Curieux comportement aussi que cette idée d’élevage de porcs qui se termina un fiasco. Autre anecdote de ce style, cette histoire d’adultère. N jour, il emmène une fille à la campagne sans se douter que sa femme, armée d’un pistolet, le suit. Il a quand même un sérieux doute en découvrant cette phrase dans son veston : « J’adore quand tu me broutes la chatte ».Il s’en sortira (mal) en déclarant : « Ne me tue pas avant que j’aie fini ce scénario, sinon tu perds cent mille dollars ».
Toujours son ironie mordante.

Son grand regret, son grand désespoir, c’est son rapport manqué à la poésie dont il dit : Avec la poésie, « soit on se retrouve au septième ciel, soit on barbote en pleine dépression. On pond un premier vers formidable, mais la pensée n’est pas assez puissante pour en enchaîner d’autres et, au beau milieu de la création, les mots s’ennuient et se font la guerre. Nos carnets sont remplis de ces fragments, le shrapnel de nos intentions.
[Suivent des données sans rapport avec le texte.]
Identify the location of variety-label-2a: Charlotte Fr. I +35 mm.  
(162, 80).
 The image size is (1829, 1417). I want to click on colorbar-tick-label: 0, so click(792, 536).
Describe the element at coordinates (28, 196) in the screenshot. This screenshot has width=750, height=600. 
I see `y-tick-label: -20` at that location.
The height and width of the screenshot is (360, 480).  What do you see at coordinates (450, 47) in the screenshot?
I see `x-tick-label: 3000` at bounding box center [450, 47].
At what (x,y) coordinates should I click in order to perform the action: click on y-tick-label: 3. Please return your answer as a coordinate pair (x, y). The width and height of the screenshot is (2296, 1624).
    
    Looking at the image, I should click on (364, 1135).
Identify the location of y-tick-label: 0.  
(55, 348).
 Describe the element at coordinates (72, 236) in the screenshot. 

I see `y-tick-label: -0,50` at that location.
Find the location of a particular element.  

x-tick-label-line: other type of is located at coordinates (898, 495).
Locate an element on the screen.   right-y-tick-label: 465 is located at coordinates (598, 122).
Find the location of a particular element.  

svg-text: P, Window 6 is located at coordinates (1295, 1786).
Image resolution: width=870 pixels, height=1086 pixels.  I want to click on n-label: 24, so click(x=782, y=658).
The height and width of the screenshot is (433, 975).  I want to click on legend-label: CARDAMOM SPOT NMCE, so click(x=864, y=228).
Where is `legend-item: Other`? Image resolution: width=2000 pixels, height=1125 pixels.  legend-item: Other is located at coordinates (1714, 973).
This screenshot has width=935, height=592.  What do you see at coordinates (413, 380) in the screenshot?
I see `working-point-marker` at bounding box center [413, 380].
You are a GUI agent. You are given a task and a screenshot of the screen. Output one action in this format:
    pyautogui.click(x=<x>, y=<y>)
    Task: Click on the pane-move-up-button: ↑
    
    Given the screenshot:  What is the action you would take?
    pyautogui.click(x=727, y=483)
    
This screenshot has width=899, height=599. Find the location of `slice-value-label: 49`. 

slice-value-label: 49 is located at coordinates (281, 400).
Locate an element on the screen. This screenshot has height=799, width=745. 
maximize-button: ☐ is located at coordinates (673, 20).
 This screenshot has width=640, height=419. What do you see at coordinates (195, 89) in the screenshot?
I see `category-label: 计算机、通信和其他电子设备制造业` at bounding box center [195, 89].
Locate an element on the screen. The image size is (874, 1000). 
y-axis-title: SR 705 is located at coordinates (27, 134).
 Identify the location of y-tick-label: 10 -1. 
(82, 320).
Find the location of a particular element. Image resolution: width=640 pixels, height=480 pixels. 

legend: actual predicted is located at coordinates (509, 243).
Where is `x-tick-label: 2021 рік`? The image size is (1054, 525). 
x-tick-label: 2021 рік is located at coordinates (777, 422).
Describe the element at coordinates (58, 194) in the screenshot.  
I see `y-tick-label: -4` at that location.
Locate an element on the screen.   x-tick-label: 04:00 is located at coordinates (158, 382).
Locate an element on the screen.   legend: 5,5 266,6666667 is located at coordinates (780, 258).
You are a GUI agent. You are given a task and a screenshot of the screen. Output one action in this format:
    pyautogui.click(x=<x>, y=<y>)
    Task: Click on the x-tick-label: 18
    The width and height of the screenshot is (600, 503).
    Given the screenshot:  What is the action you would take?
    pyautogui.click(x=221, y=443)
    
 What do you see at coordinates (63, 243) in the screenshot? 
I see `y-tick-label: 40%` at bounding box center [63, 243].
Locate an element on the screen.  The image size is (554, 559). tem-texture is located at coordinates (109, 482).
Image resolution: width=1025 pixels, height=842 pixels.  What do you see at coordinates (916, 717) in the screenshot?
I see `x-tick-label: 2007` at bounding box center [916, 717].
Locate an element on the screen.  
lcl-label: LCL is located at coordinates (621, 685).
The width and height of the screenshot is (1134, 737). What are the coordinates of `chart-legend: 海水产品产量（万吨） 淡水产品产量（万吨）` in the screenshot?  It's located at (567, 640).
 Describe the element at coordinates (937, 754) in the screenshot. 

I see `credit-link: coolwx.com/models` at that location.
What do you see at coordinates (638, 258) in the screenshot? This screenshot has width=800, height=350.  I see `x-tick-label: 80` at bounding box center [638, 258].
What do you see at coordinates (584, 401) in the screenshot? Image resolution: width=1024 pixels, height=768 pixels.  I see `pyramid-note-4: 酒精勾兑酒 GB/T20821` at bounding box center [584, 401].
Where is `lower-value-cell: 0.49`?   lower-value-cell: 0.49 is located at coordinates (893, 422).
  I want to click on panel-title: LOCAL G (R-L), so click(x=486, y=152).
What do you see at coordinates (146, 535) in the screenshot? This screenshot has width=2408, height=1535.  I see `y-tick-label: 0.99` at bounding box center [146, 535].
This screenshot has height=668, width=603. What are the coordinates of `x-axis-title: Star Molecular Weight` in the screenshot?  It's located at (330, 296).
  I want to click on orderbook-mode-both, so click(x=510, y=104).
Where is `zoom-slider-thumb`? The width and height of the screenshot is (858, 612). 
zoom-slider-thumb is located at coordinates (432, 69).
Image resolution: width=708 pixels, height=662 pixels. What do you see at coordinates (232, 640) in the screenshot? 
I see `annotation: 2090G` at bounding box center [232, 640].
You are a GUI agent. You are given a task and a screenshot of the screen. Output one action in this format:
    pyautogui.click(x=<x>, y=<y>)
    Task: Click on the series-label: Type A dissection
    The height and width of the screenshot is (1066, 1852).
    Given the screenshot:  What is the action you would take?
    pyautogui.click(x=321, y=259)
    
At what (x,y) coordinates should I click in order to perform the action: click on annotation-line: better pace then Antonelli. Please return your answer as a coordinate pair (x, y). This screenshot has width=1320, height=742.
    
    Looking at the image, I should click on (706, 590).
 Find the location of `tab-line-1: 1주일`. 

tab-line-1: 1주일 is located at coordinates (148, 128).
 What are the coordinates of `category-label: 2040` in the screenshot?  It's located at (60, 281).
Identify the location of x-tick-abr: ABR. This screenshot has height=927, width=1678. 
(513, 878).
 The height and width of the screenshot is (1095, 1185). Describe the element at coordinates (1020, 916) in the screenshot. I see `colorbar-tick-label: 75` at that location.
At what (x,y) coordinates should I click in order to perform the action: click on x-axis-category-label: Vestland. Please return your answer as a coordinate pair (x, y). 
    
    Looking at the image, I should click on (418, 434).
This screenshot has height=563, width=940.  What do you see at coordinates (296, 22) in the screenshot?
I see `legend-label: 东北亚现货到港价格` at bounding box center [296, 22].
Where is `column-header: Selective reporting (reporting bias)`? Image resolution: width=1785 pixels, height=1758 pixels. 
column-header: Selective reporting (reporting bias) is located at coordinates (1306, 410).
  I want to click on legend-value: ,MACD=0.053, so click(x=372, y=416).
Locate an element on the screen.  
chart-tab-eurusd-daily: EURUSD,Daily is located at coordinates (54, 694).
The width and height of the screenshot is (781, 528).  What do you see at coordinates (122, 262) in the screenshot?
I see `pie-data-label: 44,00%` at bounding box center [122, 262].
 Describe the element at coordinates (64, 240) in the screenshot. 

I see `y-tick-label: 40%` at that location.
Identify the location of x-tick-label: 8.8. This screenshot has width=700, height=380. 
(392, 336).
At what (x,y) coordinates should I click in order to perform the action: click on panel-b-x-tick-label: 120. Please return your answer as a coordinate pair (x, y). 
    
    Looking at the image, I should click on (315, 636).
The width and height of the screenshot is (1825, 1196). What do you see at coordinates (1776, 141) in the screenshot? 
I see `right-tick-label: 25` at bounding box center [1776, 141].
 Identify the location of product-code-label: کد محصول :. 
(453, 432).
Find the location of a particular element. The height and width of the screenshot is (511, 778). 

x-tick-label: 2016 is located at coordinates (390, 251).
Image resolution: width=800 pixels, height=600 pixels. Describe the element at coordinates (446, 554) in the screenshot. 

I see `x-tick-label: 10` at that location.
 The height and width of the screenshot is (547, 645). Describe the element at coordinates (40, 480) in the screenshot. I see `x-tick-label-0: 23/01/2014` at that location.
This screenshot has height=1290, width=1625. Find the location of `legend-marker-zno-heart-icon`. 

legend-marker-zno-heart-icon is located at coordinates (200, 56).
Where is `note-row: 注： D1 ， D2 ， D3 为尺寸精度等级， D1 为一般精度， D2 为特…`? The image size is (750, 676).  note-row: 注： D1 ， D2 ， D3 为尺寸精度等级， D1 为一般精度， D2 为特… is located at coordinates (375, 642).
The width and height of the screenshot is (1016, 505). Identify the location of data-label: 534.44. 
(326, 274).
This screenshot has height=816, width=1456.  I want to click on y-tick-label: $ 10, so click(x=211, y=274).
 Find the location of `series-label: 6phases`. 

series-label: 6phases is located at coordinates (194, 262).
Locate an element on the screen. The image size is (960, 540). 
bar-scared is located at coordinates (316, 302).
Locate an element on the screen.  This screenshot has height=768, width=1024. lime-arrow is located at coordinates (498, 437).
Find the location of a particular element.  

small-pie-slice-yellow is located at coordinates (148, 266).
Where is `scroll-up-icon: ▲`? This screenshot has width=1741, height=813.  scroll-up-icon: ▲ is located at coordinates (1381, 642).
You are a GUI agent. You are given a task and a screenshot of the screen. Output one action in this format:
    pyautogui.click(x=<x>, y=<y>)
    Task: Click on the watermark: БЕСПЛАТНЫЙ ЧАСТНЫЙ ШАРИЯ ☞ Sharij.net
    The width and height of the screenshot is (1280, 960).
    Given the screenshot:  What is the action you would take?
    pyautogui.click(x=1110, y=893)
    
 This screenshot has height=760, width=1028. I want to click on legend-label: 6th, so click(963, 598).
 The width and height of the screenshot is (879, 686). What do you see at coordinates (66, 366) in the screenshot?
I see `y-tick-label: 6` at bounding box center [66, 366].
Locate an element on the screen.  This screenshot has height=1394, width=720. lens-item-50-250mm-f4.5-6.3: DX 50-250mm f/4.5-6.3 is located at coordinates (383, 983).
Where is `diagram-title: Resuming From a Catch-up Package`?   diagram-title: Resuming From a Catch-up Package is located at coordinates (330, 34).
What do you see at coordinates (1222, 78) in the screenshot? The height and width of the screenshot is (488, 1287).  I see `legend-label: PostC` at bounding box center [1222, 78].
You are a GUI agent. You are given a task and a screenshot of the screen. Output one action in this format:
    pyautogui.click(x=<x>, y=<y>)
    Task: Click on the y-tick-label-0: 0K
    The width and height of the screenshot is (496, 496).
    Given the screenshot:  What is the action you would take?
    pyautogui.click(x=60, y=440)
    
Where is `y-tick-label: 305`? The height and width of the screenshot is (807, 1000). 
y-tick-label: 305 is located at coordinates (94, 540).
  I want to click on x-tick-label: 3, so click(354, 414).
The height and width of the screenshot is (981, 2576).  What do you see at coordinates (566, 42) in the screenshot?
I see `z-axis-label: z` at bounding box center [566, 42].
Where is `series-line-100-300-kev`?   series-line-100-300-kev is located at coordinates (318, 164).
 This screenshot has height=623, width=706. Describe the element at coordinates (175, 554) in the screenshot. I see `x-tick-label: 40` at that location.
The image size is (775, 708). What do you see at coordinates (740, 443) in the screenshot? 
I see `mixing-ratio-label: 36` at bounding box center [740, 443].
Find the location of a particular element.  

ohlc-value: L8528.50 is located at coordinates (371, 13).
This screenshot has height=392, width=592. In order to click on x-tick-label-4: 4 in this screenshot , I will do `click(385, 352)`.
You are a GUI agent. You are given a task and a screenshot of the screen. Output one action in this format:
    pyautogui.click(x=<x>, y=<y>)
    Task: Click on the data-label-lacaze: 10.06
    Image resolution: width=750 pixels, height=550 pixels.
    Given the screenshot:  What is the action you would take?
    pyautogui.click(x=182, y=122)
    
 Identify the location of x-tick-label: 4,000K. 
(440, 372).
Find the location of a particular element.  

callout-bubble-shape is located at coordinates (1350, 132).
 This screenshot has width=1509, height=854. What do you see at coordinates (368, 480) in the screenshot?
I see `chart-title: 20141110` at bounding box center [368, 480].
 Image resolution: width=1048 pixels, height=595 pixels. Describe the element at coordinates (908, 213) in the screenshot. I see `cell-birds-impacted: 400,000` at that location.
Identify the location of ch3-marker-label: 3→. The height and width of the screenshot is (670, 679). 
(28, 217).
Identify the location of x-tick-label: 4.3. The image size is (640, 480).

La vie est pingre en conclusions, voilà pourquoi on se bat souvent pour achever un poème ».

Les bonnes âmes, c’était pas son genre, preuve cette réflexion sur cette tradition littéraire où la paysannerie est traitée comme une bluette, d’hommes probes et travailleurs alors qu’il savait d’expérience « qu’il s’agissait de conneries sans nom ».
Illusions et désillusions, mamelles de la littérature…. Et provendes harrisoniennes.